Dataset:
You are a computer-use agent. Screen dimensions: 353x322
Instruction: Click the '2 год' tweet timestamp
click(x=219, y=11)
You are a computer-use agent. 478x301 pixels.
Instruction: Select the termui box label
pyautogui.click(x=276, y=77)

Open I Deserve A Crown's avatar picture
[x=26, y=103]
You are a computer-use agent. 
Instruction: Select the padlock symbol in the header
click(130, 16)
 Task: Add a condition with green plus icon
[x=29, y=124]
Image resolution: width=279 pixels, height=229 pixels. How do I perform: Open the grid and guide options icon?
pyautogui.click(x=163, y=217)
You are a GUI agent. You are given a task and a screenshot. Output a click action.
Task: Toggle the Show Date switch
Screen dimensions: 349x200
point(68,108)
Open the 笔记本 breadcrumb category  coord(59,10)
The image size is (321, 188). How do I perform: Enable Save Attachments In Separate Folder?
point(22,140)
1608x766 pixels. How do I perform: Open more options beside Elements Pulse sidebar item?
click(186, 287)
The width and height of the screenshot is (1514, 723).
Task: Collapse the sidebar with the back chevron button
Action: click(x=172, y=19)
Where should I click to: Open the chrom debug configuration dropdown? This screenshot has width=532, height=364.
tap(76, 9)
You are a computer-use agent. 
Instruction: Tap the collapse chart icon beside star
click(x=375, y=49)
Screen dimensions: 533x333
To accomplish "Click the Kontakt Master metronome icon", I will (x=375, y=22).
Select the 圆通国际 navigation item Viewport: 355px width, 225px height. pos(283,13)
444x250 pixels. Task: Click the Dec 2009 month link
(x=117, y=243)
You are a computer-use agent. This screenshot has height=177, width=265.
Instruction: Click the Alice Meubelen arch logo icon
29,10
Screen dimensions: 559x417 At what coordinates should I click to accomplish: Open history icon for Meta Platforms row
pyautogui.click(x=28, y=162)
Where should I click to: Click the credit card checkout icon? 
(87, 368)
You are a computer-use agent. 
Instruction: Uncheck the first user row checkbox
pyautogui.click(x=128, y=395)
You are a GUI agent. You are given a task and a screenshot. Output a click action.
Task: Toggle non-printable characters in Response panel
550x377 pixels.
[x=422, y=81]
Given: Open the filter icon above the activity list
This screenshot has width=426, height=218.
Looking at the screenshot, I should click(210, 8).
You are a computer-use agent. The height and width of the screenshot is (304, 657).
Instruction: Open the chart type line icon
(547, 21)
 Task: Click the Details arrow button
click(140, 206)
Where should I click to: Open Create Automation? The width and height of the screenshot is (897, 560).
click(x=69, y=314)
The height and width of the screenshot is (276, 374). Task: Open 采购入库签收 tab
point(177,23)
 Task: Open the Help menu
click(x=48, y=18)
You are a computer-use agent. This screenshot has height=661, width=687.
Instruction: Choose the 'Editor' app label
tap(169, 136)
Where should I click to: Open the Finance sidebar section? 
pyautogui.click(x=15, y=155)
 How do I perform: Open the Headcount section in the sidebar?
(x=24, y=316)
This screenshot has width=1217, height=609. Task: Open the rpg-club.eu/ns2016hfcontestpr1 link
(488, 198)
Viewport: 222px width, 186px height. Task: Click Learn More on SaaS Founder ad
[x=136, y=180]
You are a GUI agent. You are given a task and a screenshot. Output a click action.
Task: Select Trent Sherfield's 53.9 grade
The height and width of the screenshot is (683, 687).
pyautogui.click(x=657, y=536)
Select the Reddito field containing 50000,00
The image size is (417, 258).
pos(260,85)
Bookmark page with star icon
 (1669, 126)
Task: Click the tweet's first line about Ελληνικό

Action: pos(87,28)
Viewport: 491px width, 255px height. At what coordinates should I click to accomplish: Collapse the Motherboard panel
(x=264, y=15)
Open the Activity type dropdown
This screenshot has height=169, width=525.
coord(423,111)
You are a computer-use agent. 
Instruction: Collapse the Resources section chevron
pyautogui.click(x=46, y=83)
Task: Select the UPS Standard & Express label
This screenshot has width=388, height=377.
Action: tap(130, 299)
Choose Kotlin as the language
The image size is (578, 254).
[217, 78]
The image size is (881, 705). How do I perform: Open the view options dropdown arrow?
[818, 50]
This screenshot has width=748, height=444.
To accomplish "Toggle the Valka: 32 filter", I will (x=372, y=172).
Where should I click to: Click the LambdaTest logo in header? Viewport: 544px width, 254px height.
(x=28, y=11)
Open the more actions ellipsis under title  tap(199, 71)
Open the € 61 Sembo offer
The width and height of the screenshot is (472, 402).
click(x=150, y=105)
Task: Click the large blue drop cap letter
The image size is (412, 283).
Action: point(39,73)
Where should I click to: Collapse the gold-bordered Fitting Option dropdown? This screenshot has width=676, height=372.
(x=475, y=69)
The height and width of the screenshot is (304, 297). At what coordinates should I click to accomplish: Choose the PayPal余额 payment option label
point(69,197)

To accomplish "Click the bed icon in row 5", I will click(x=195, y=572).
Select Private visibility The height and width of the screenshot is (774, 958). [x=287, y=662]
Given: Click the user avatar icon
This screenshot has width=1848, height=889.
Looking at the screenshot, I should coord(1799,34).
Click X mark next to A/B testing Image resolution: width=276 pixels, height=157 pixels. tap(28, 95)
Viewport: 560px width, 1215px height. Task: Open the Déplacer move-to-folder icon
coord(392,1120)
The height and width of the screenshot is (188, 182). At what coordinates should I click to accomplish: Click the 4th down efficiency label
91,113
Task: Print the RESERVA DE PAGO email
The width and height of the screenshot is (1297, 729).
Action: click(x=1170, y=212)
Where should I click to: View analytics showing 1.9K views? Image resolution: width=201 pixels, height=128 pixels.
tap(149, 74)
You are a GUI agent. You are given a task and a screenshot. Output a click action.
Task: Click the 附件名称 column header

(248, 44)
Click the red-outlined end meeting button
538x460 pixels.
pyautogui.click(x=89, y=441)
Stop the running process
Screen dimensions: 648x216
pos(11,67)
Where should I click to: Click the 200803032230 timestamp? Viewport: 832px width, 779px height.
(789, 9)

Work required: Count, and answer with the number only: how many lines of the data include the string "will"?

Reply to the exercise: 3